Business | June 06, 2011

Microsoft thumps Motorola 17-5 in ITC patent claim construction

Motorola Mobility suffered a drubbing in its defense against Microsoft's Android-related patent infringement claims. According to an 88-page claim construction order of April 22 that was recently published, an ITC judge -- Administrative Law Judge Theodore R. Essex -- rejected Motorola's proposals to narrow the scope of Microsoft's asserted patents in 17 out of 22 instances.
The judge furthermore accepted 12 definitions on which the parties had agreed.

In patent infringement disputes, claim construction is a milestone of major importance. It precedes the determination of whether any valid patent claims are infringed. Any of the wordings in the patent claims that have a less than clear-cut meaning can either be construed more broadly, which makes it more likely that a patent is found to read on the accused products, or more narrowly, which could enable a defendant to escape infringement.

Eight months into the process (which is roughly half the time required by the ITC to take a final decision on a possible import ban), things don't look too good for Motorola -- nor for the Android ecosystem at large, as other Android device makers would face the same or greater challenges if they had to defend themselves against Microsoft.

Microsoft's asserted patents and the related infringement allegations appear rather strong -- in fact, much more solid than the claims made by Apple and Nokia in their ITC battles against each other. At this stage of the process, Nokia had already dropped one patent from its complaint, and Apple even felt forced to give up four of those at issue in ITC investigation no. 337-TA-710. Later they both lost even more of them. By contrast, all of Microsoft's nine asserted patents are still standing, and I haven't seen any indication in the ITC docket that would suggest an impending withdrawal of any Microsoft patent.

It's worth noting that Motorola is represented by the law firm of Quinn Emanuel and, in particular, that firm's Charles Verhoeven, a true rock star among patent litigators in the United States. In other words, Motorola's difficulties in defending itself can't just be blamed on its attorneys.

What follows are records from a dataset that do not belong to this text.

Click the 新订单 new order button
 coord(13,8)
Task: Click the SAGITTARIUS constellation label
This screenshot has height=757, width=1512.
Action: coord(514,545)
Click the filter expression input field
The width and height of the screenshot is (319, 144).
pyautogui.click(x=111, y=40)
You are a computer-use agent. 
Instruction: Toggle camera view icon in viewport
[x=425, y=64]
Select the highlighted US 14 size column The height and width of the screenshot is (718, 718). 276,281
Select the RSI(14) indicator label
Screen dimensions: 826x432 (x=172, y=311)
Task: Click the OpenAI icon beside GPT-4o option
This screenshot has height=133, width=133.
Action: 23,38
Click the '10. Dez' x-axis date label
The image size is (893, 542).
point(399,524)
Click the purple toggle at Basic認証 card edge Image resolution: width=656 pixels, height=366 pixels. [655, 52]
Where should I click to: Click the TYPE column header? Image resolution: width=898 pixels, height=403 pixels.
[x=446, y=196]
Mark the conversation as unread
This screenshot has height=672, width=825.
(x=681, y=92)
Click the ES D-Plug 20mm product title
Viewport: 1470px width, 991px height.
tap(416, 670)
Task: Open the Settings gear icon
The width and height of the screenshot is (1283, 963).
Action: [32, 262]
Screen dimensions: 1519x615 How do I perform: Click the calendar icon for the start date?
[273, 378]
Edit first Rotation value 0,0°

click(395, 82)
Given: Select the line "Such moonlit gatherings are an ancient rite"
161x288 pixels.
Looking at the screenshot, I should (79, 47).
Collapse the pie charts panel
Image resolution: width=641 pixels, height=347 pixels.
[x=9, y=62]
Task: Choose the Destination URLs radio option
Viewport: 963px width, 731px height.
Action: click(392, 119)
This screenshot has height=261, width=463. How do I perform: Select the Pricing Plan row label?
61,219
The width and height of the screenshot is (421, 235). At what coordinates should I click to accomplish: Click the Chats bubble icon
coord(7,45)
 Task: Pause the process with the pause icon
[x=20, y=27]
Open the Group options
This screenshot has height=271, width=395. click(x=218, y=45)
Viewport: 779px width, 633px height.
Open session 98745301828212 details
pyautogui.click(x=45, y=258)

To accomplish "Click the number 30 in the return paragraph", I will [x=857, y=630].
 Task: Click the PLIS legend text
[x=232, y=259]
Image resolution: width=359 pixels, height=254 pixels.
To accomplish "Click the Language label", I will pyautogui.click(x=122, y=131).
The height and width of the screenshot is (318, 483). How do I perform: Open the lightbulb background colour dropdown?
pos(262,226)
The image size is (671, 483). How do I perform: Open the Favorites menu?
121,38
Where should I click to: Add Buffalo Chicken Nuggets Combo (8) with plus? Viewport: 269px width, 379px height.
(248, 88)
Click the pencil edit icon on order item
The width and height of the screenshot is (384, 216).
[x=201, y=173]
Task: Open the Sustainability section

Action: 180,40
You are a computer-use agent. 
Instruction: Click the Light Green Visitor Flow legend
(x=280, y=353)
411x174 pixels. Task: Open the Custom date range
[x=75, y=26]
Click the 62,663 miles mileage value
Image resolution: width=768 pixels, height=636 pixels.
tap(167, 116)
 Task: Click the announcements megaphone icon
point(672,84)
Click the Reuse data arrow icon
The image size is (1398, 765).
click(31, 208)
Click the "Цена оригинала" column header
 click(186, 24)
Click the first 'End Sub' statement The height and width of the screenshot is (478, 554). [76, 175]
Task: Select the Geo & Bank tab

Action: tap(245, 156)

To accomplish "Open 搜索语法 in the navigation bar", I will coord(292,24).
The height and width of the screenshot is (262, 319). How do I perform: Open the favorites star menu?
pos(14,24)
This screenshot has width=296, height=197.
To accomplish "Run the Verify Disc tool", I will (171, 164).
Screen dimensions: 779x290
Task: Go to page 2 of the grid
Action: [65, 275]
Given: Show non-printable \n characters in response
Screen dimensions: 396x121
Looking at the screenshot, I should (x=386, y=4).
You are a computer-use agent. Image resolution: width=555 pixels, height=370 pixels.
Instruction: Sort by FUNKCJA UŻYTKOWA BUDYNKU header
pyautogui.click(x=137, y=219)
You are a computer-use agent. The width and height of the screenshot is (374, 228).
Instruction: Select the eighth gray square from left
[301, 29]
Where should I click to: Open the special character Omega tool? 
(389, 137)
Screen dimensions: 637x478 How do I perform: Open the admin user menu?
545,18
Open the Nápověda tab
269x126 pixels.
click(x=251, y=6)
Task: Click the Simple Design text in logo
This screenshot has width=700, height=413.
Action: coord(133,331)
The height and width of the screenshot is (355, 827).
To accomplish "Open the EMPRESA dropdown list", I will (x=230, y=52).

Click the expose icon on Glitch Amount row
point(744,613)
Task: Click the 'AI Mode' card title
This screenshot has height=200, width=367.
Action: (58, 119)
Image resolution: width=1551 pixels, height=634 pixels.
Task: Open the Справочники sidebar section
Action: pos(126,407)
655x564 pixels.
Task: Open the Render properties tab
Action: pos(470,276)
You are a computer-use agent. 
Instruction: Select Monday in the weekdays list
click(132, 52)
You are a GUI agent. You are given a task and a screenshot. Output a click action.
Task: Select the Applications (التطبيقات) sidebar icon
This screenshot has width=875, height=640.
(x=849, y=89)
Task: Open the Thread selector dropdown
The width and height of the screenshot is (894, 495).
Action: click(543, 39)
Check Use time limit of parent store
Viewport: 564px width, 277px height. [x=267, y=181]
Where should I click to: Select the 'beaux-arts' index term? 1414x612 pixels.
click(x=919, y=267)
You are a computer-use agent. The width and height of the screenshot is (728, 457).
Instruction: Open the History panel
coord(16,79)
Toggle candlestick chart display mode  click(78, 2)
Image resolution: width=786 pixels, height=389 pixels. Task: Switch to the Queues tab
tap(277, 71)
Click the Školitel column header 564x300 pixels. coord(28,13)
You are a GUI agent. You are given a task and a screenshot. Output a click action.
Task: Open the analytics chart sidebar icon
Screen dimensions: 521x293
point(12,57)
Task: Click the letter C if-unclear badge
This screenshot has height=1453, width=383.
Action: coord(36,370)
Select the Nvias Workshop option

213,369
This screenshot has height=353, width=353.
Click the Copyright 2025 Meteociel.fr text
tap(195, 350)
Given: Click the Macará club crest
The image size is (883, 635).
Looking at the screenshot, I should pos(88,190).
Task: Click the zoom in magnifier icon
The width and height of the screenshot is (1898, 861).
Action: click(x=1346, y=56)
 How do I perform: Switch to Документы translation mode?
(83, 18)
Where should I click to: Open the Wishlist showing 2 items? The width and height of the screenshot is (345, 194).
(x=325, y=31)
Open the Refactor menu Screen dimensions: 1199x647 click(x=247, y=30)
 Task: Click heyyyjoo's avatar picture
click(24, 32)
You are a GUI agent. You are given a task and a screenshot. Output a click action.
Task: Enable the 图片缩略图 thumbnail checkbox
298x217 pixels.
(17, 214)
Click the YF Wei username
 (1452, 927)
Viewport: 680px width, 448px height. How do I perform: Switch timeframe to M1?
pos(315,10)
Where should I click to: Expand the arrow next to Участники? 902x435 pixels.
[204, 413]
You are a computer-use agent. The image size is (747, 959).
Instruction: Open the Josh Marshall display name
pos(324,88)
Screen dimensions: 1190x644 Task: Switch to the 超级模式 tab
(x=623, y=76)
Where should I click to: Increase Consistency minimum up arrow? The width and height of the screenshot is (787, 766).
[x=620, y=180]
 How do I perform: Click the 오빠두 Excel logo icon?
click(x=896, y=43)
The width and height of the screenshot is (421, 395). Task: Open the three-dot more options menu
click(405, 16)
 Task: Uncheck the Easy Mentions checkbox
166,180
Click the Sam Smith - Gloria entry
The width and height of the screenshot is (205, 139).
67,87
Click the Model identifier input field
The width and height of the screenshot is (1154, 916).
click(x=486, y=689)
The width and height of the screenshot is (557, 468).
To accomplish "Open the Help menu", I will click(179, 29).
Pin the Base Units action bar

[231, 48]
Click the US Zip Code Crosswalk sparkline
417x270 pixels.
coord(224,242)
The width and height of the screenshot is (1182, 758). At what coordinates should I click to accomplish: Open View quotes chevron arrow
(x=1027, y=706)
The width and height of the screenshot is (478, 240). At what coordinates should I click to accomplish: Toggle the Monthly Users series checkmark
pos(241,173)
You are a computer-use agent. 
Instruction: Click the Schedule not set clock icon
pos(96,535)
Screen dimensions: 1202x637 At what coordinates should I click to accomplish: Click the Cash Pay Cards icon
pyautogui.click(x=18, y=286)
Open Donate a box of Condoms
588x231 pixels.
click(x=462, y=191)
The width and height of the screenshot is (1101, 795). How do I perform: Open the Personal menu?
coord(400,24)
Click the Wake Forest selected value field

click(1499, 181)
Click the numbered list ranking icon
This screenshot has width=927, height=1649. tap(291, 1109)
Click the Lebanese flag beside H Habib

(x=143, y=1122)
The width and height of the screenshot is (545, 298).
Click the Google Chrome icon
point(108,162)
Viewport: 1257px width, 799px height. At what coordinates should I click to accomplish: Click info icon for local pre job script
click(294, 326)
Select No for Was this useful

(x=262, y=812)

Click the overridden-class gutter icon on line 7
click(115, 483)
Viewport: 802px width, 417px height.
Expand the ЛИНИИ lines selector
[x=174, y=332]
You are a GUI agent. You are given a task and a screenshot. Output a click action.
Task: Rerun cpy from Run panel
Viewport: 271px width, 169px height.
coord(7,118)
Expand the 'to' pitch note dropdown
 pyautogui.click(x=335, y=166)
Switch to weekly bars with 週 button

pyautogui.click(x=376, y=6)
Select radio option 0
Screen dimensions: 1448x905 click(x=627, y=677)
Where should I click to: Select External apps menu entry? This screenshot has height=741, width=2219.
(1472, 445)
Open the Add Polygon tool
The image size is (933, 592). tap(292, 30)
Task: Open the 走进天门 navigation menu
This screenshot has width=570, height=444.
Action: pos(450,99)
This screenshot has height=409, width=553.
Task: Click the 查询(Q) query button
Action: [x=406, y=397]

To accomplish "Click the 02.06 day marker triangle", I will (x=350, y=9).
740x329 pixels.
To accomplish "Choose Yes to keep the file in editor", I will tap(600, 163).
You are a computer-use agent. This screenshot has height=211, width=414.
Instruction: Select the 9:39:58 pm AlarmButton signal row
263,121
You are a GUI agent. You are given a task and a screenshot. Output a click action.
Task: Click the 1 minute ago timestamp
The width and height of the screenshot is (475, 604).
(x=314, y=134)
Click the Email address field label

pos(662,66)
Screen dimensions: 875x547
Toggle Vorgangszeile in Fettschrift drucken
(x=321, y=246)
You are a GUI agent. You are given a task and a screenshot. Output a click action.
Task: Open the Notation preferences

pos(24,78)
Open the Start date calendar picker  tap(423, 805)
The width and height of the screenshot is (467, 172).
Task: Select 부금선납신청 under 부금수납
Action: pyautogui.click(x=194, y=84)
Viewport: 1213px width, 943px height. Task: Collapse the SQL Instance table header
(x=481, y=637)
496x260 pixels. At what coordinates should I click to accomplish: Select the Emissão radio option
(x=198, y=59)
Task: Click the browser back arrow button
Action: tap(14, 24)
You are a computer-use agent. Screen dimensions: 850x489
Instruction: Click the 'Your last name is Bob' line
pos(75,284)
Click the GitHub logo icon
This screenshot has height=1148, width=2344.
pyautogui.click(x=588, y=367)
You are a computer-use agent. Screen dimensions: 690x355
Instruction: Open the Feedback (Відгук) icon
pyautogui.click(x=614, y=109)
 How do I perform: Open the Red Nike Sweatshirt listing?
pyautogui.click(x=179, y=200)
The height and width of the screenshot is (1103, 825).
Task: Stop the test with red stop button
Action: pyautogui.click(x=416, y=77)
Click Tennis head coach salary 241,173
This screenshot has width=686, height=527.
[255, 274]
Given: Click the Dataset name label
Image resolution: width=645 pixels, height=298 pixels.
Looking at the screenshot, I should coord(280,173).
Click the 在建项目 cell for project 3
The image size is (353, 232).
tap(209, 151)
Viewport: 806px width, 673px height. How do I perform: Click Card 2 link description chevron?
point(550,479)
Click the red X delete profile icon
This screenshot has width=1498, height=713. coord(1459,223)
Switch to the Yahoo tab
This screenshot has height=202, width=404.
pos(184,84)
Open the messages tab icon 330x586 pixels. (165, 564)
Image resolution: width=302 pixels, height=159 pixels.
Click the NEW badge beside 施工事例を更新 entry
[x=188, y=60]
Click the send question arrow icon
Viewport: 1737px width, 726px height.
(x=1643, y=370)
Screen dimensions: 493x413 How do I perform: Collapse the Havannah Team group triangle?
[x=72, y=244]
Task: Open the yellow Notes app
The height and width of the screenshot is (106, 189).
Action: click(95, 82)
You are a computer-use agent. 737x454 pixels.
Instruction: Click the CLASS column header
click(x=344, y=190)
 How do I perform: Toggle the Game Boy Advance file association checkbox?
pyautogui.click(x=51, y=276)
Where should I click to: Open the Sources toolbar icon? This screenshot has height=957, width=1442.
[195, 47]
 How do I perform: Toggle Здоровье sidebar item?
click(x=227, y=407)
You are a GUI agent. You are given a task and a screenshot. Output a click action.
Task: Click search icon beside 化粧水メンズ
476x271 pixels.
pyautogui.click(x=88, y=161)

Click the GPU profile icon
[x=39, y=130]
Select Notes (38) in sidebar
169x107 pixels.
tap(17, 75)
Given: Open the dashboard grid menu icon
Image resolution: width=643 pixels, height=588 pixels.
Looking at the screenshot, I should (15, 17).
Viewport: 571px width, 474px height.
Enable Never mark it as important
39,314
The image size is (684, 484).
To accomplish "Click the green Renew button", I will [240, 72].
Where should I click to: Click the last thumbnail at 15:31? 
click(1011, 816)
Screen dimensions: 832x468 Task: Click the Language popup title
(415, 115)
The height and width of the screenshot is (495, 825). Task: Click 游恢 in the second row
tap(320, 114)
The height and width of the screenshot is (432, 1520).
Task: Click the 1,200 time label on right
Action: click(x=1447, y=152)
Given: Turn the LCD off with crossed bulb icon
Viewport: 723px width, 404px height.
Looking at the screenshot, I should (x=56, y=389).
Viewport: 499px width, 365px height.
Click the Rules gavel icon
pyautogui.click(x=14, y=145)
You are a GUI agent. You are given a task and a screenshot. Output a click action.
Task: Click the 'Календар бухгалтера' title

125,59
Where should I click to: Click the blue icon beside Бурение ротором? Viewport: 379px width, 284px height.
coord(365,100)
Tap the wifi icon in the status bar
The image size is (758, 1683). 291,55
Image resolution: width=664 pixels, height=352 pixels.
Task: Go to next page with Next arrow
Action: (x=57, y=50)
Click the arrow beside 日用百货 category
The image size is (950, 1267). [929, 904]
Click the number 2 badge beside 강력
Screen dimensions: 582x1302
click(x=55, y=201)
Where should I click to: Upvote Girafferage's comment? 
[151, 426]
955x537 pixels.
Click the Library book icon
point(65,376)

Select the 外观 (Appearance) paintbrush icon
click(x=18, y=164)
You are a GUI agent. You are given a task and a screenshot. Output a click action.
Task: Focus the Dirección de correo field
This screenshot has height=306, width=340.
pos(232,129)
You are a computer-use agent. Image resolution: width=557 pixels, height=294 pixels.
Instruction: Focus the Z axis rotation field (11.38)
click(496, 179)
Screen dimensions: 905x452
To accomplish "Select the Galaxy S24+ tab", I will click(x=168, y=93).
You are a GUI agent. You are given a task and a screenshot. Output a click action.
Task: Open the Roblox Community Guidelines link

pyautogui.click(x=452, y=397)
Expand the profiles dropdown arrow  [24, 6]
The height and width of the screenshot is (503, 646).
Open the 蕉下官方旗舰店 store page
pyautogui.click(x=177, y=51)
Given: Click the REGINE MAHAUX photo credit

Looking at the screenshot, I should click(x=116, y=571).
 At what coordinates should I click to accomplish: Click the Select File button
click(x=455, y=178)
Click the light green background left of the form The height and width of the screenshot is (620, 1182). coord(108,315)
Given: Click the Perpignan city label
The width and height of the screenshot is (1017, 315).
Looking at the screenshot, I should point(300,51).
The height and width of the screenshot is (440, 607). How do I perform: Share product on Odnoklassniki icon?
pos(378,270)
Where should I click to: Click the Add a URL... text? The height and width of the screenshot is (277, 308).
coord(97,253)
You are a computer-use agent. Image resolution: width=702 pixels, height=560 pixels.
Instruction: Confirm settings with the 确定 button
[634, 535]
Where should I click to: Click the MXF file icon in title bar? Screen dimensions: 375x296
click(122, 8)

As I reported yesterday, Microsoft and Motorola are also embroiled in various federal lawsuits, and while nothing substantive has happened in them yet, Motorola's attempts to shift the center of gravity of that dispute to the Western District of Wisconsin have failed. Motorola has to defend itself mostly (or even entirely, subject to the outcome of another transfer motion) in Microsoft's home state of Washington. Against the assertion of three Motorola video codec patents, Microsoft has brought defenses and counterclaims related to possible contractual obligations on Motorola's part to license those patents on reasonable and non-discriminatory terms -- a circumstance that could, as the court pointed out, limit the amount of damages Motorola could obtain in a best-case scenario.

While we are still a few quarters away from formal decisions, I think Motorola increasingly comes under pressure to settle. Furthermore, these developments probably strengthen those who champion (inside Motorola Mobility) the idea of replacing Android with a new internally-developed operating system. There's no way to be safe from patent assertions with any smartphone operating system, but Android with its 44 related lawsuits and Google's purely opportunistic approach is currently a surefire way to get into IP trouble...

The score card of a drubbing

If you're interested in more detail concerning the judge's claim construction decision, I have summarized it like an annotated score card of a ball game. (which can be found here) That format isn't meant to downplay the seriousness of the situation, but I thought it's a presentation with which many people are familiar.

Note that I'm against software patents, so I'm not "cheering" on anyone here like in a soccer game -- if it were up to me, those patents wouldn't exist and there wouldn't even be a dispute over them. But I do want to convey the information in an understandable and maybe even entertaining fashion.